» **Pasaje citado**
┌────────

Es importante esta introducción. Nos dice que esta parábola del fariseo y del publicano va dirigida a quienes se creen mejores que otros; a quienes nos vemos retratados en el personaje del fariseo.
Dos hombres subieron al templo a orar: uno era fariseo, el otro publicano.
Hay un gran parecido entre los dos personajes de esta parábola y los dos hermanos de la parábola del hijo pródigo. En ambos casos uno de ellos parece bueno y el otro malo. En ambos casos, al final, el malo acaba bien y el bueno acaba mal.

└────────

» **Datos registrados**
┌────────

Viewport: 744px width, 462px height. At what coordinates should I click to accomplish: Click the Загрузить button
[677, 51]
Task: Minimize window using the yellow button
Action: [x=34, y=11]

└────────

» **Instrucción dada**
Repite al pie de la letra el pasaje citado desde «Es importante esta» hasta «bueno acaba mal.», ambos incluidos. El listado no guarda ninguna relación con el pasaje citado.

» **Resultado**
Es importante esta introducción. Nos dice que esta parábola del fariseo y del publicano va dirigida a quienes se creen mejores que otros; a quienes nos vemos retratados en el personaje del fariseo.
Dos hombres subieron al templo a orar: uno era fariseo, el otro publicano.
Hay un gran parecido entre los dos personajes de esta parábola y los dos hermanos de la parábola del hijo pródigo. En ambos casos uno de ellos parece bueno y el otro malo. En ambos casos, al final, el malo acaba bien y el bueno acaba mal.